Tantôt appelé Gengoult, Gengoulf, Gendulphe ou Gendulf, ce saint n’apparaît plus que dans nos anciens calendriers et almanachs. Pourtant, nos ancêtres lui vouaient un certain culte et il apparaît clairement que la Saint Gengoult représentait une sorte de marqueur temporel dans le calendrier agricole lorrain.

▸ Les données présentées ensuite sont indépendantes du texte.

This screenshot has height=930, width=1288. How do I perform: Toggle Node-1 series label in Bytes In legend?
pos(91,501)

Commençons par présenter le personnage. D’après la tradition, Gengoult serait né au début du VIIIème siècle, dans une famille noble originaire de Champagne. Vers l’âge de vingt ans, il épouse Ganéa, une fille de l’aristocratie franque mais qui aime trop les hommes pour rester fidèle à son mari. Au retour d’une guerre menée aux côtés du Roi Pépin, Gengoult apprend les infidélités de sa femme. Comme cette dernière s’obstine à nier les faits, il décide de lui faire subir l’épreuve de l’eau. Il conduit donc sa femme près d’une source et lui demande de prendre une pierre au fond de l’eau. La femme adultère y plonge le bras et s’ébouillante.

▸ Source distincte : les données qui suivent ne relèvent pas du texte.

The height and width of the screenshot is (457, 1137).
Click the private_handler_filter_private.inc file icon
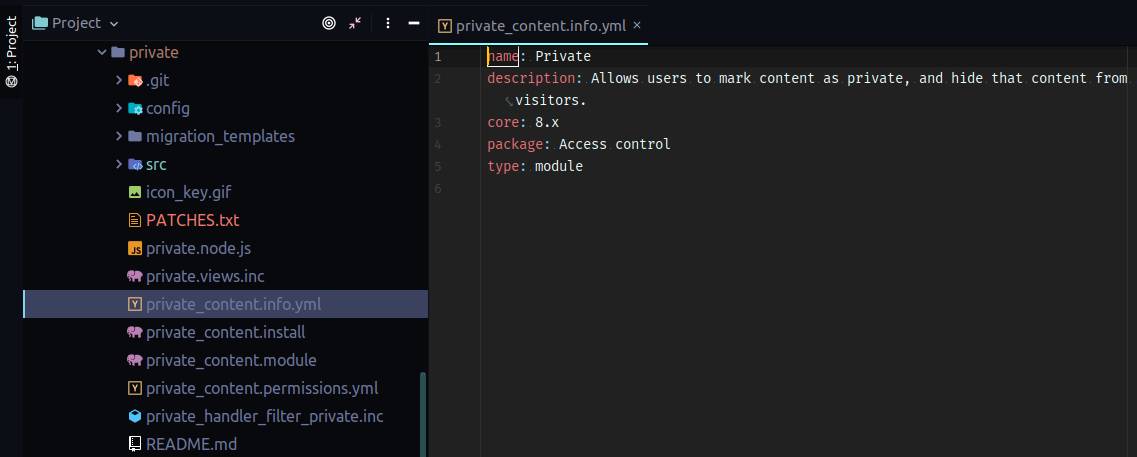tap(134, 416)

Gengoult était fixé. Mais la femme, perfide, promet de se venger. Elle demande donc à son amant d’assassiner le pauvre Gengoult. Ce dernier meurt donc en plein sommeil, sous le glaive d’un amant jaloux. Nous sommes alors le 11 mai de l’an 760. Inhumé dans l’église de Varennes-sur-Amance, sur ses terres champenoises qu’il était censé administrer, le corps de Gengoult devient rapidement un but de pèlerinage. Son culte se répandit aux alentours pour gagner la Lorraine, où pas moins de 26 paroisses lui sont consacrées. La ville de Toul abrite également une collégiale dédiée à Saint Gengoult et dont le cloître est regardé comme l’une des merveilles du style gothique tardif en Lorraine.

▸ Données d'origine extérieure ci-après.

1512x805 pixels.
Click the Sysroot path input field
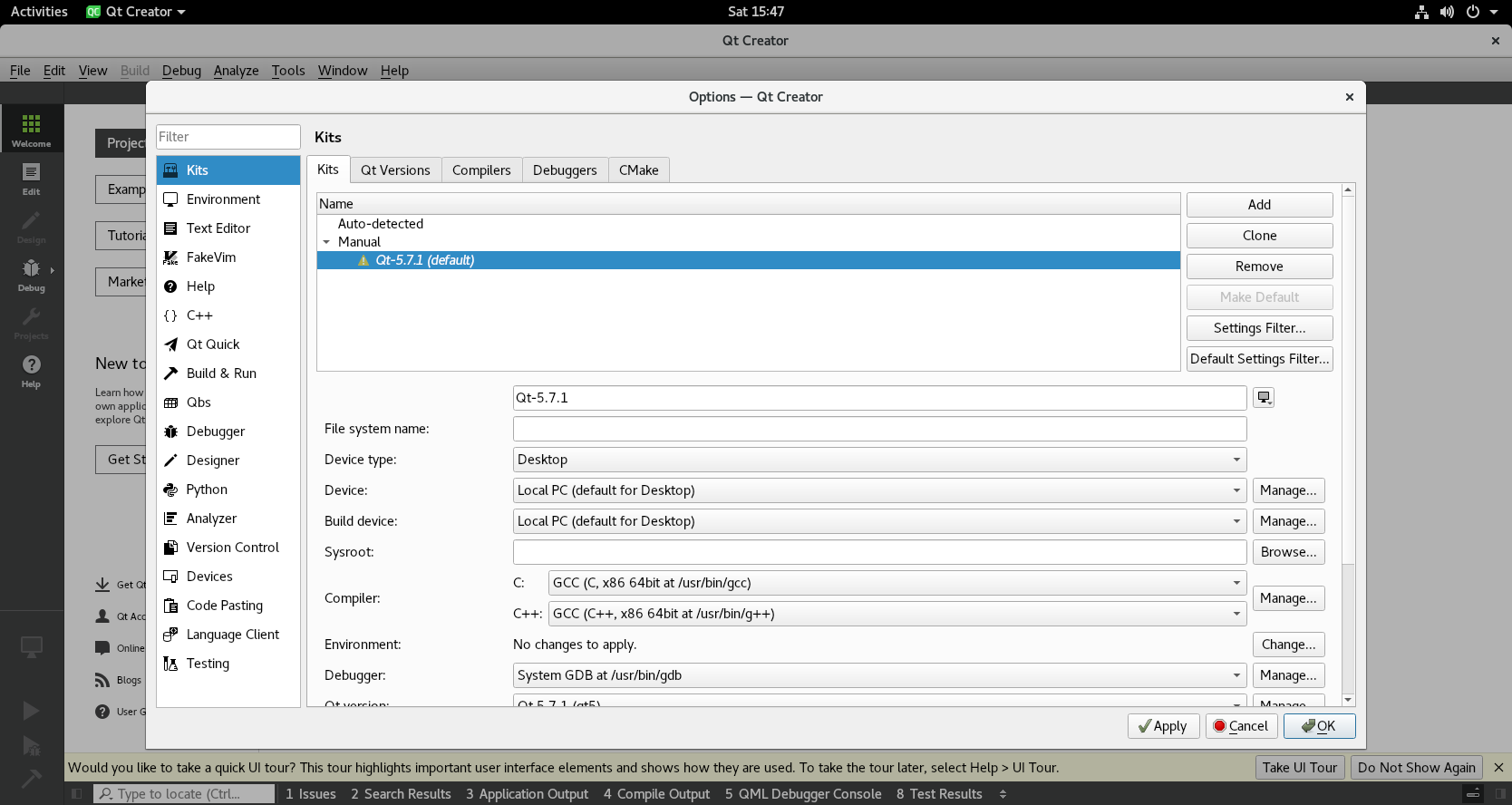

Au regard de son hagiographie, rien d’étonnant à ce que Saint Gengoult soit devenu le patron des maris battus. Il était notamment invoqué autrefois pour la paix des ménages mais également, chose curieuse, contre les panaris. Le Docteur de Westphalen nous apprend que les maraîchers du Pays Messin avaient coutume de semer la salade le jour de la Saint Gengoult. La même date semble avoir servi de marqueur dans le calendrier agricole puisque plusieurs proverbes patois nous indiquent qu’il était préférable d’avoir sarcler les céréales avant la Saint Gengoult.
Westphalen, célèbre folkloriste du siècle dernier, nous conte également une belle histoire au sujet de Saint Gengoult. D’après lui, le saint aurait emprunté la route qui relie Metz à Saint-Avold. Arrivé à hauteur de Zimming, notre homme assoiffé se serait mis en quête d’un ruisseau ou de n’importe quelle source. Mais hélas, le vallon dans lequel il errait était sec. Il planta donc son bâton et fit une prière. Lorsqu’il retira le morceau de bois, une source d’eau vive se mit à jaillir. Gengoult but donc tout son saoul mais, en repartant, il oublia son bâton. Celui-ci aurait pris racine pour donner naissance à un chêne prodigieux, encore visible aujourd’hui. Au pied de l’arbre s’est construite une chapelle, naturellement dédiée à Saint Gengoult. Un joli but de promenade pour les habitants du Pays Naborien.